Blog Details

  • NoSql and NoSql Injection
img
Others

What’s The NoSql?

NoSql is the generic name for non-relational databases. These databases store data in a different format than relational tables.

Why Use NoSql Database?

NoSql databases are used in projects such as developing more flexible applications, working with big data and real-time (instant) web applications. The two biggest reasons for their use here are high accessibility and scalability. They are also faster than relational databases. It can be formed more quickly according to the needs of the applications and is more compatible in terms of storage.

What are the Features of NoSql Databases?

They are flexible. They provide the ability to respond faster and iteratively in terms of flexible schema and data storage.

Scalable. They eliminate the necessity of using expensive and permanent servers with the support of the expansion feature due to the distributed data structure.

They have high performance. NoSql databases, which are optimized for data models and access patterns, have higher performance than other database types.

They are functional. The data types and APIs they provide have a high rate of functionality because they are prepared according to data models.
It is easy for portability. NoSql databases can be easily moved with storage devices.

They provide convenience in terms of identification. Data can be stored and defined in JSON and XML format without the need for tables or rows.

NoSql Database Types

Key Value: It is the most flexible NoSql database type. It allows full control over the database.

Document Based: It is a type of NoSql database used to store and manage semi-structured data.

Chart: It is a NoSql database type that works with connected datasets. It is mostly used in projects such as social networks and fraud detection infrastructures.

Search: They index and accumulate kept logs and metrics and search them, providing a fast visualization and analysis of the data in real time.
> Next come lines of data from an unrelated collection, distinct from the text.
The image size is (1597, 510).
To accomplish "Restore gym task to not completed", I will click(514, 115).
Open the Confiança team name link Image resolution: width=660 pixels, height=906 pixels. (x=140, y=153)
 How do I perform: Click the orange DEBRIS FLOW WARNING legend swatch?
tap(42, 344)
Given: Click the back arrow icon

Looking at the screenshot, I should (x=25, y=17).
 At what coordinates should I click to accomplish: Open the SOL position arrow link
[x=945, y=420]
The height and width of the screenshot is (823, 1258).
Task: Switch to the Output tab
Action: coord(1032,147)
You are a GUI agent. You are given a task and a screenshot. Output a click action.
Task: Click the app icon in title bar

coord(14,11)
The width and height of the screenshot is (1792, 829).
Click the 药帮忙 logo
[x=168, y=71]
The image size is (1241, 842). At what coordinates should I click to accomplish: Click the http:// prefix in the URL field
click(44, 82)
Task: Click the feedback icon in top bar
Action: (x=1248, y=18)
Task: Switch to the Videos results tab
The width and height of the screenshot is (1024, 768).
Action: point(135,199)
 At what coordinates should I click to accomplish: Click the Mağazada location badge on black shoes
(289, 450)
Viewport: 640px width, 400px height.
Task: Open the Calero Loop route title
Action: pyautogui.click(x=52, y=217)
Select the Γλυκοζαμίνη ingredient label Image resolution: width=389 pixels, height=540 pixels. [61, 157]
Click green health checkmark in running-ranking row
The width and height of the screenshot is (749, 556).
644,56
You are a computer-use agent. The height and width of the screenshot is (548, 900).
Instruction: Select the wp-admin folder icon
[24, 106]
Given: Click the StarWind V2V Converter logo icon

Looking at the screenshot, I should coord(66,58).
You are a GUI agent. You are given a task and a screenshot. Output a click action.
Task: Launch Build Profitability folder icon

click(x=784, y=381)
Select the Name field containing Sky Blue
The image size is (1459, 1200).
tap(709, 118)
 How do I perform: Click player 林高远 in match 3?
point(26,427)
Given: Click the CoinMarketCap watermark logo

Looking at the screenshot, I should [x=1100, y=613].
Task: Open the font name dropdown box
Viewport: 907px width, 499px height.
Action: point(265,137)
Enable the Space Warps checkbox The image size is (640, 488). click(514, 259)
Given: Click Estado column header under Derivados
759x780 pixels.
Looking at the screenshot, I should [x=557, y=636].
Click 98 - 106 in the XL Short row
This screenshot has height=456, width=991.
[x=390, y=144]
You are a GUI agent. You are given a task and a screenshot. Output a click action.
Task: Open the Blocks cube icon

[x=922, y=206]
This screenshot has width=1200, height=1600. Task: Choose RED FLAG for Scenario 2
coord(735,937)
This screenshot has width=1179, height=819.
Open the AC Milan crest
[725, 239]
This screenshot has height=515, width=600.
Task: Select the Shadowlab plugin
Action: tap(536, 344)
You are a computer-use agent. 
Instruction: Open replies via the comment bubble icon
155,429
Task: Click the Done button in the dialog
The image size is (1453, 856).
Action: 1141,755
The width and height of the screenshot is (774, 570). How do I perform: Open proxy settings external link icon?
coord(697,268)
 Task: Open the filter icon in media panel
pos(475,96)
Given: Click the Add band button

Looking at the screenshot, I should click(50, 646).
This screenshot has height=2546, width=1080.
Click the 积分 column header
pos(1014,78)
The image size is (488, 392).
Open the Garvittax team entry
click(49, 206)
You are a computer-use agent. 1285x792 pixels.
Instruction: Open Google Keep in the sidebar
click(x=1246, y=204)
In-Memory: It provides timely and trouble-free operation of applications that need to be responded at very high speeds and that can generate high traffic at any time.

What is NoSql Injection?

It is the type of injection that occurs in non-relational databases. It is different from Sql Injection as there is no query string usage in non-relational databases.

Looking at how NoSql filters are built, it may seem impossible to bypass them to inject any payload as they rely on creating a structured array. Unlike the SQL Injection vulnerability, where queries are normally built with simple string concatenation, NoSql queries require nested associative arrays. In other words, for NoSqli attack, it is necessary to be able to inject arrays into the application. It turns out that PHP and many languages ​​allow us to pass an array in the POST Request Body using the following notation:

The web application makes a query to MongoDB using the “myapp” database and the “login” collection. It’s asking for any document that passes the [‘username’ => $user, ‘password’ => $pass] filter.

Let’s send an array with the following content to the $user and $pass variables:

$user = [‘$ne’ => ‘xxxx’]

$pass = [‘$ne’ => ‘yyyy’]

If we could send an array like this as a result of our filter:

[$user = [‘$ne’ => ‘xxxx’], $pass = [‘$ne’ => ‘yyyy’]]

We can trick the database into returning any document where the username is not equal to ‘xxxx’ and the password is not equal to ‘yyyy’. This will probably return us all the documents in the login collection.

The unresolved issue is how to pass a directory as part of a POST http request. It turns out that PHP and many other languages ​​allow us to pass an array in the POST request body using the following notation:

user[$ne]=xxxx&pass[$ne]=yyyy

Time Based NoSql Injection (NoSQL DoS)

We can examine Time Based Injection by going through the WASP Juice Shop. You can follow the github link to download OWASP Juice Shop.

When we click on the Eggfruit Juice (500ml) product on the OWASP Juice Shop, we can see the following request when we look at the network area from DevTools.

From this request, we can understand that the data is pulled according to the id part. So, our key is the id value, which is necessary for us to fetch data from the db, and it is equal to 3 in this request. Since we are used to it here, we can do a lot of Sql Injection experiments. But we will not encounter any vulnerabilities or access any useful information.
Considering that a database other than Sql databases is used here, we will make other experiments. We will try Time Based NoSql Injection by using the sleep function instead of the id value in the request.
As can be seen in the image below, we can see that the response returns late when we give the sleep(1000) value instead of the id value. Thus, NoSql Injection worked without any problems.

NoSql Manipulation

We are adding a “test1” comment for Eggfruit Juice (500ml).

Then click to edit this comment.

While editing the comment, we will try to manipulate it by changing the id value. We will try to affect the values ​​where the id value is not null as the data is moving according to the id value as a reference. So by using $ne we will have changed all the comments in the database to mean “not equal”. So we will change the request shown below.

When we change and send the request seen above as below, we will see that all comments are edited and the manipulation is successful.

Thanks to NoSql Injection, we can see that the comments have changed.